§ **Excerpt to read**
****
These rulings of the court-the giving of the instructions asked by plaintiff and refusal to give instructions asked by defendants are assigned as error by appellants; and as the record in this case presents numerous questions involved in other cases against the same defendants, it will perhaps be a matter of utility to pass upon all such as may be deemed of importance in the determination of the others.

The first question presented for our consideration is that raised upon the ruling of the court in rejecting the docket of the justice and the proceedings had before him. It appears from the testimony that Smith, the justice, and Reese, the constable, were not regularly elected to their respective positions, but were appointed by the selectmen of the county of Carson, and received their commissions from the governor.

It is conceded that the appointment by the selectmen was an assumption of power not warranted by the statutes of Utah; but it is claimed that, having been commissioned by the power authorized to issue commissions to such officers, and they having acted in their respective capacities, were officers de facto, and that therefore their acts as to third persons are valid and their proceedings legal. Smith and Reese, discharged the functions of justice and constable for the county of Carson, and seem to have been generally recognized as legally constituted officers. It may often be a matter of extreme difficulty to determine whether a person discharging the duties of an office is to be deemed a mere intruder, or an officer de facto; but a stronger case in favor of clothing such persons with official character and giving validity to their acts could scarcely be presented than the one at bar. Indeed, whenever a person so discharging the duties of an office is not a mere usurper of his position, the reason and spirit of all the authorities incline to support him as an officer de facto, and to sustain and give validity to his acts.

It is said that on the one hand he is distinguished from a mere usurper of an office, and on the other from an officer de jure. The rule is dictated by the most obvious necessity. If the acts of public officers could at any time be overthrown by the showing of some irregularity or informality in their elections or appointment, all confidence in the judgment of courts would be destroyed, and judicial proceedings would ever be involved in doubt and uncertainty.

In the case of the People v. White, 24 Wend. 539, this question is fully argued by the learned chancellor, who says: "An officer de facto is one who comes into a legal and constitutional office by color of a legal appointment, or election to that office, and as the duties of the office must be discharged by some one for the benefit of the public, the law does not require third persons, at their peril, to ascertain whether such officer has been properly elected or appointed before they submit themselves to this authority, or call upon him to perform official acts which it is necessary he should perform."
****
§ **Dataset excerpts**

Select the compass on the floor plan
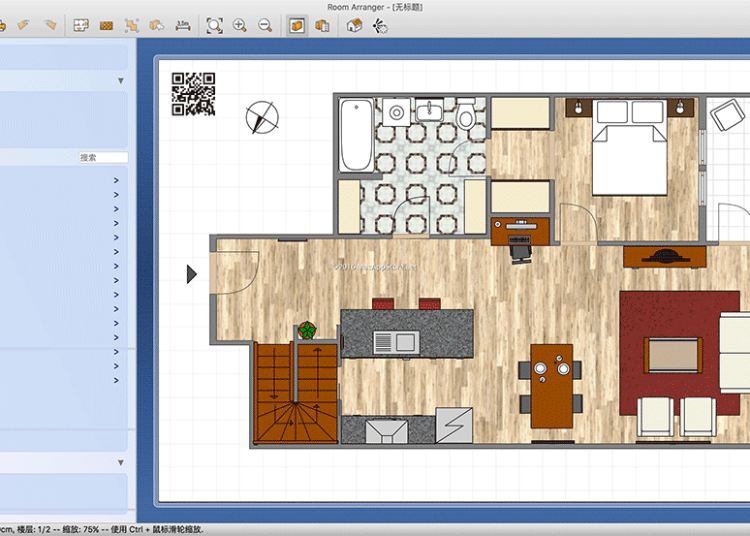Screen dimensions: 750x536 [x=262, y=117]
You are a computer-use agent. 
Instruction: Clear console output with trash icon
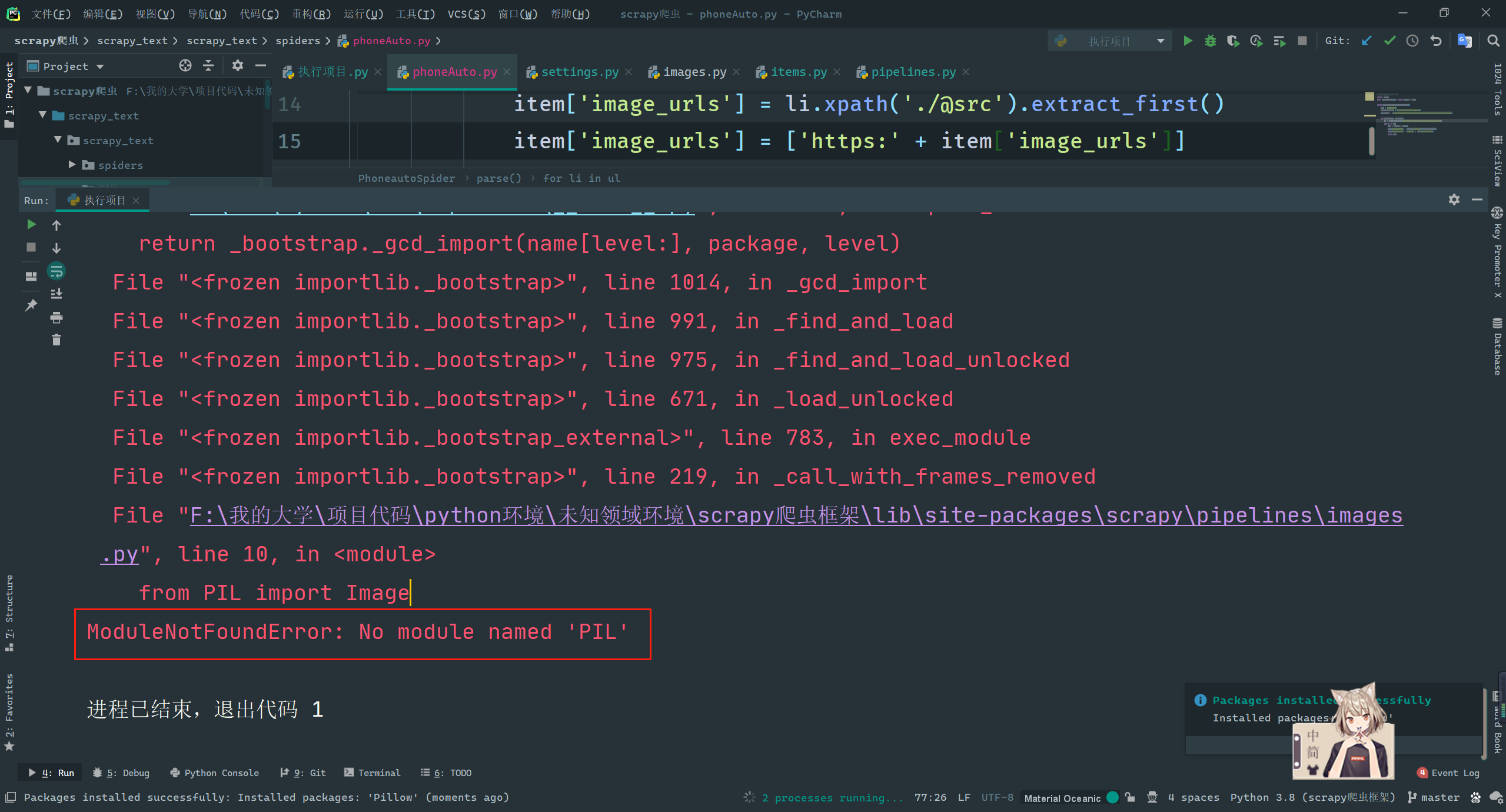point(56,340)
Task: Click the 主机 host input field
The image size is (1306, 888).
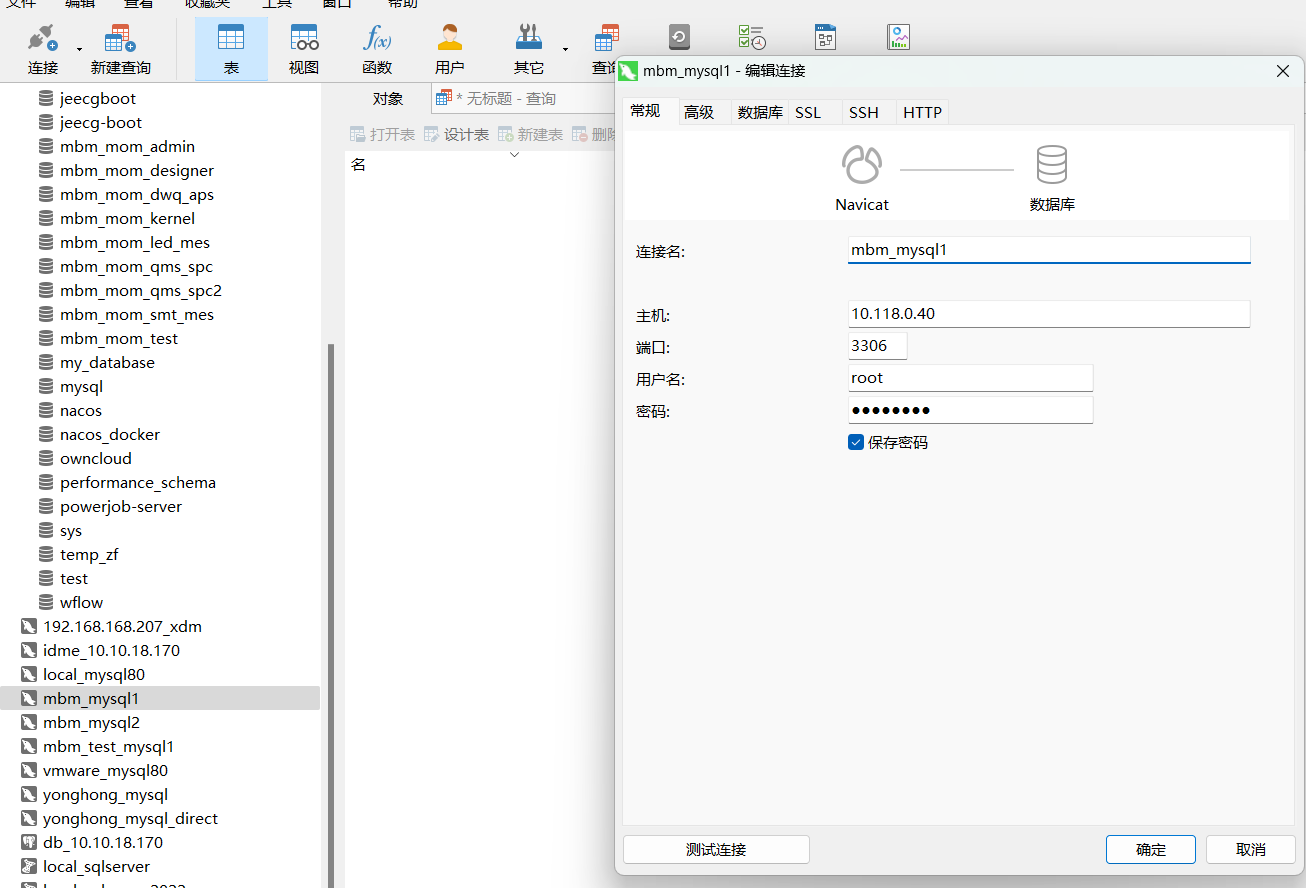Action: click(x=1048, y=314)
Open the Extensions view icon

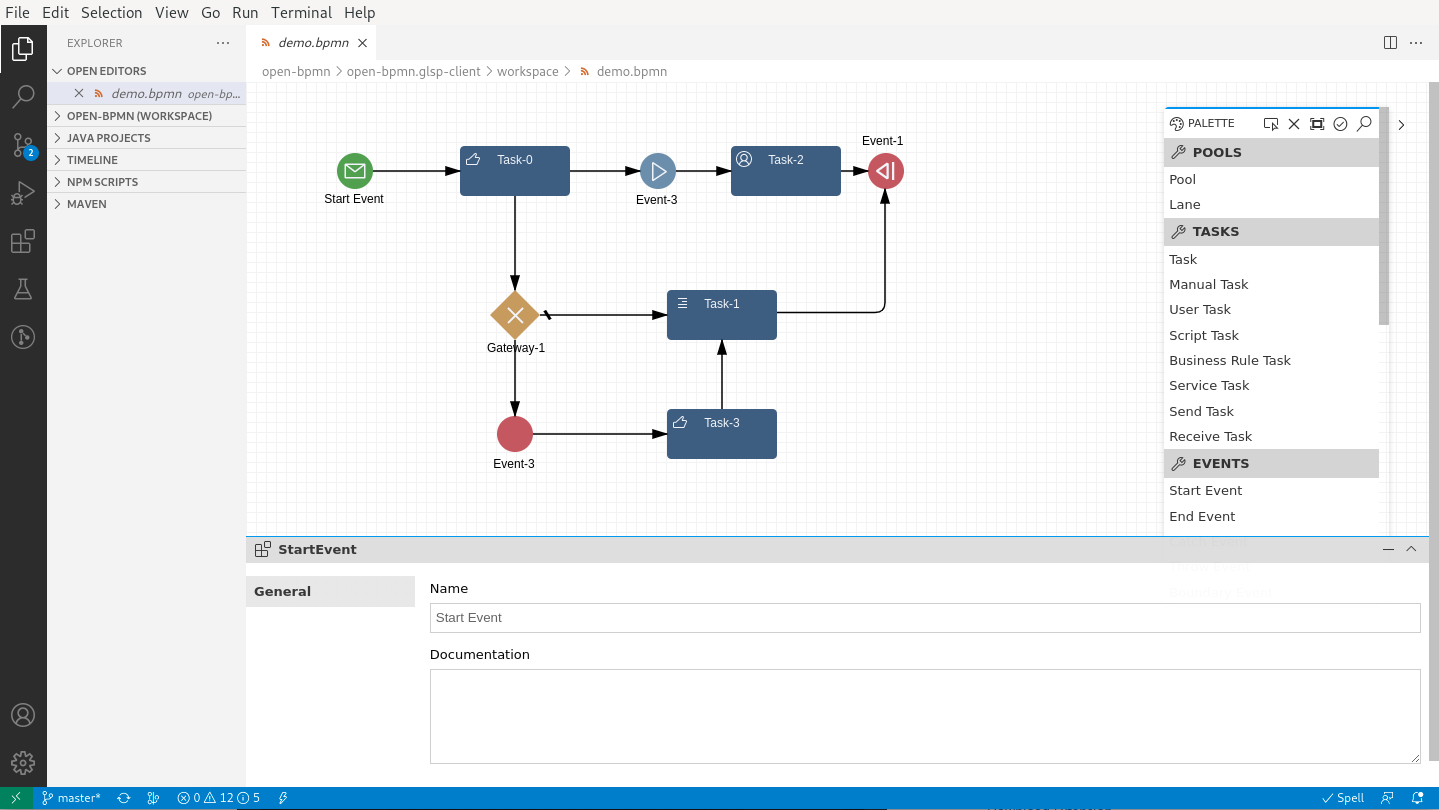[23, 242]
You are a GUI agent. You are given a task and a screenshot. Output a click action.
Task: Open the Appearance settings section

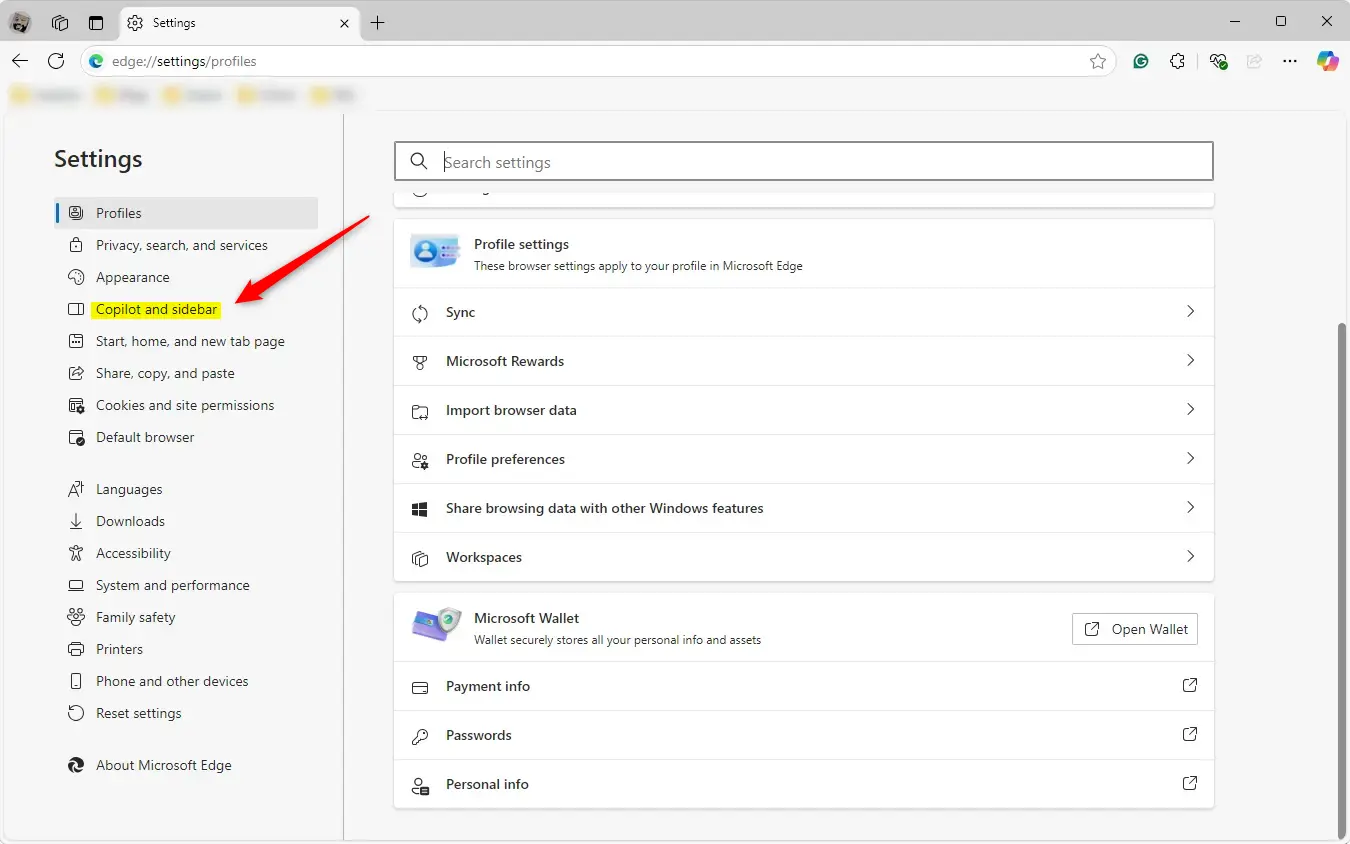132,277
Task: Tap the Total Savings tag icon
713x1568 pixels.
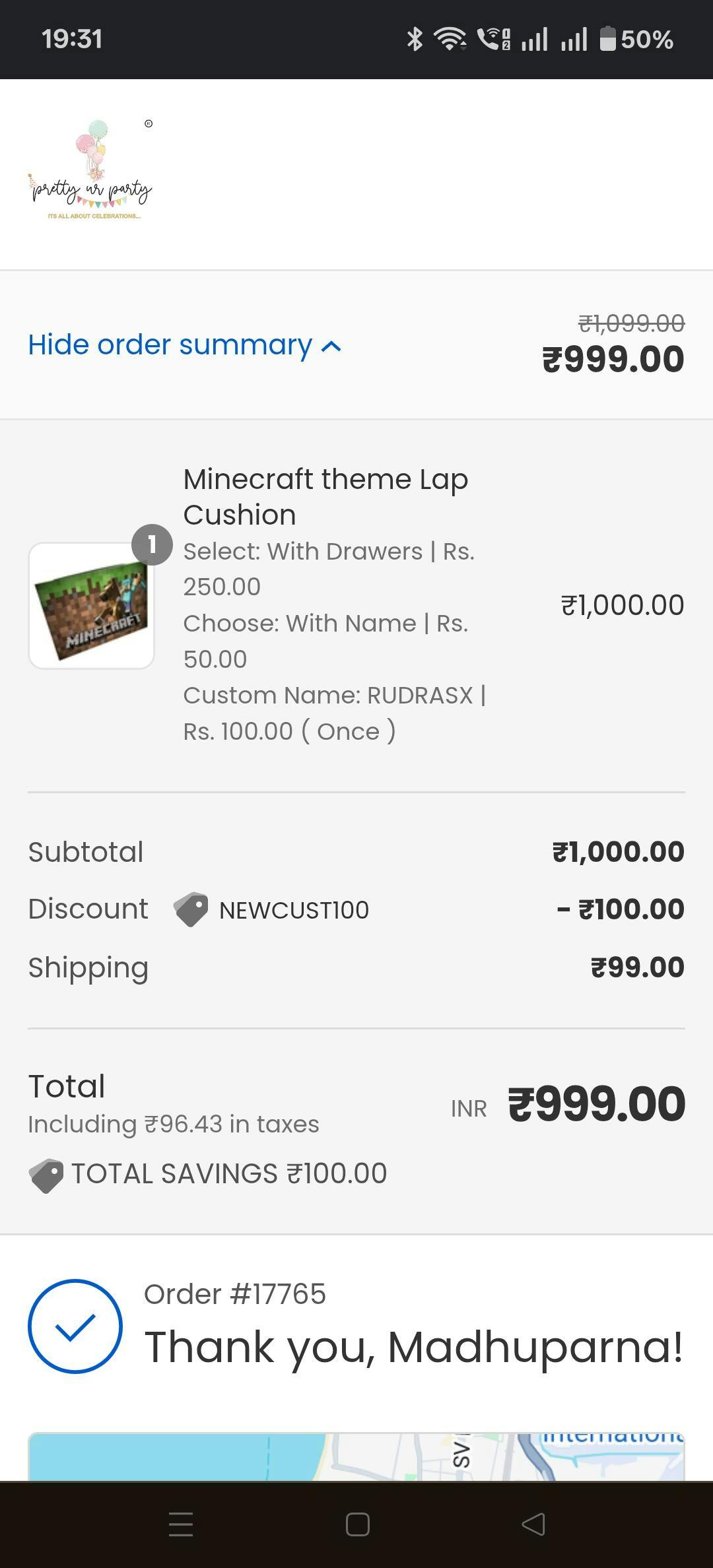Action: coord(46,1175)
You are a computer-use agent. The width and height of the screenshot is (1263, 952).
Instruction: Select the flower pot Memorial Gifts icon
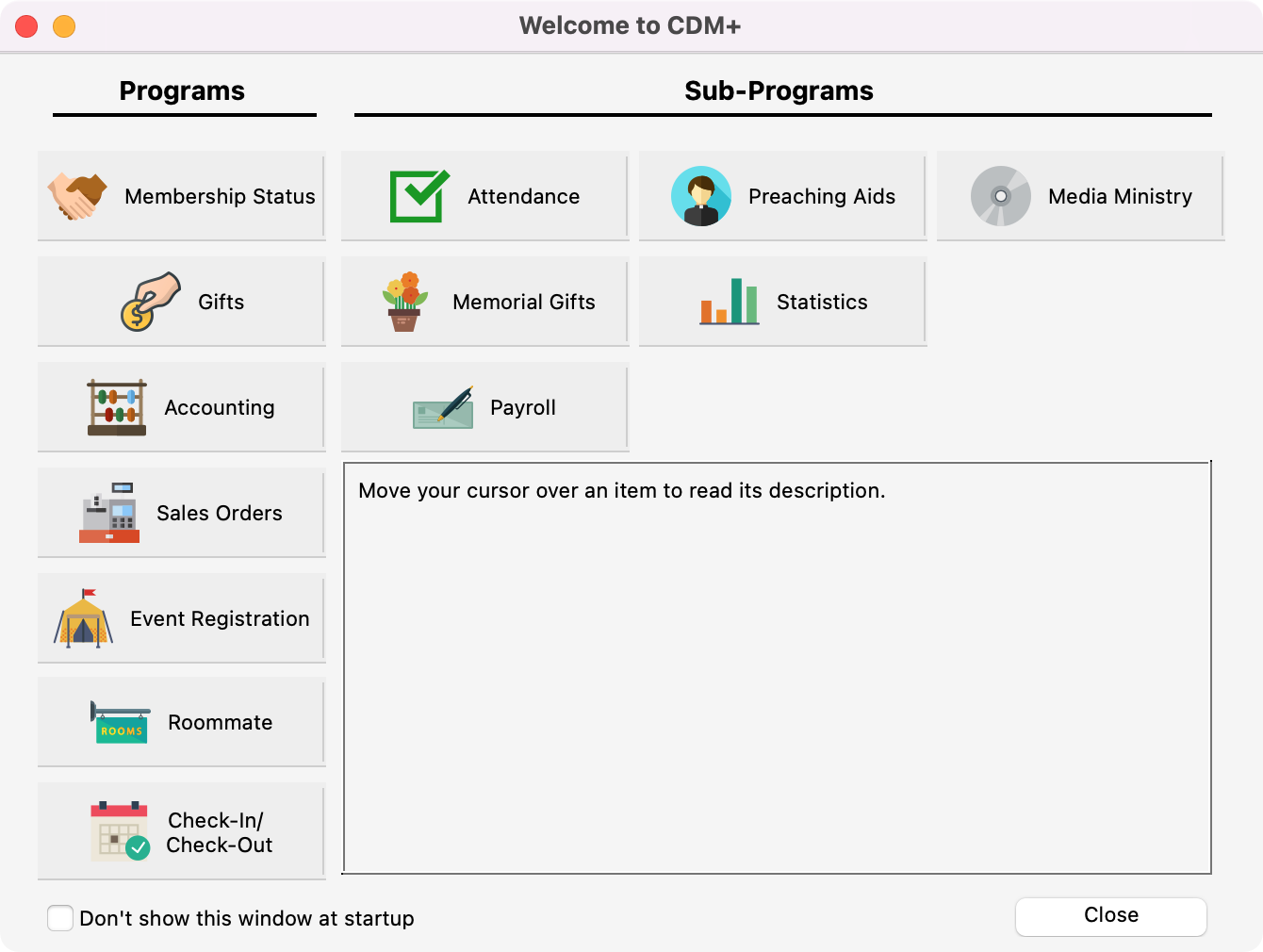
****
§ **Exercise requirements**
- 1) Please reproduce the stretch of the court opinion on officers de facto from "These rulings of" through "from the governor.".
- 2) According to the court opinion on officers de facto, how did Smith and Reese come to hold their positions?
- 3) Write the next part of the court opinion on officers de facto, picking up after its final sentence.
The lines aren't needed here.

§ **Task-by-task outputs**
- 1)
These rulings of the court-the giving of the instructions asked by plaintiff and refusal to give instructions asked by defendants are assigned as error by appellants; and as the record in this case presents numerous questions involved in other cases against the same defendants, it will perhaps be a matter of utility to pass upon all such as may be deemed of importance in the determination of the others.

The first question presented for our consideration is that raised upon the ruling of the court in rejecting the docket of the justice and the proceedings had before him. It appears from the testimony that Smith, the justice, and Reese, the constable, were not regularly elected to their respective positions, but were appointed by the selectmen of the county of Carson, and received their commissions from the governor.

- 2) The selectmen of the county of Carson appointed them, and they received their commissions from the governor.

- 3)
Sutherland, J., in the case of Wilcox v. Smith, 5 Wend. 234, uses the following language:

"There must be some color of an election or appointment,

or an exercise of the office, and an acquiescence on the part of the public for a length of time which would afford a strong presumption of at least a colorable election or appointment."

Viewing the position of the justice and constable in this case in the light of the authorities, they must be considered officers de facto, and their acts as to third persons be held

valid.

But a more serious objection to the introduction of the judgment, and the subsequent proceedings thereon, arises from the failure to show that the justice had jurisdiction of the persons against whom the judgment was rendered.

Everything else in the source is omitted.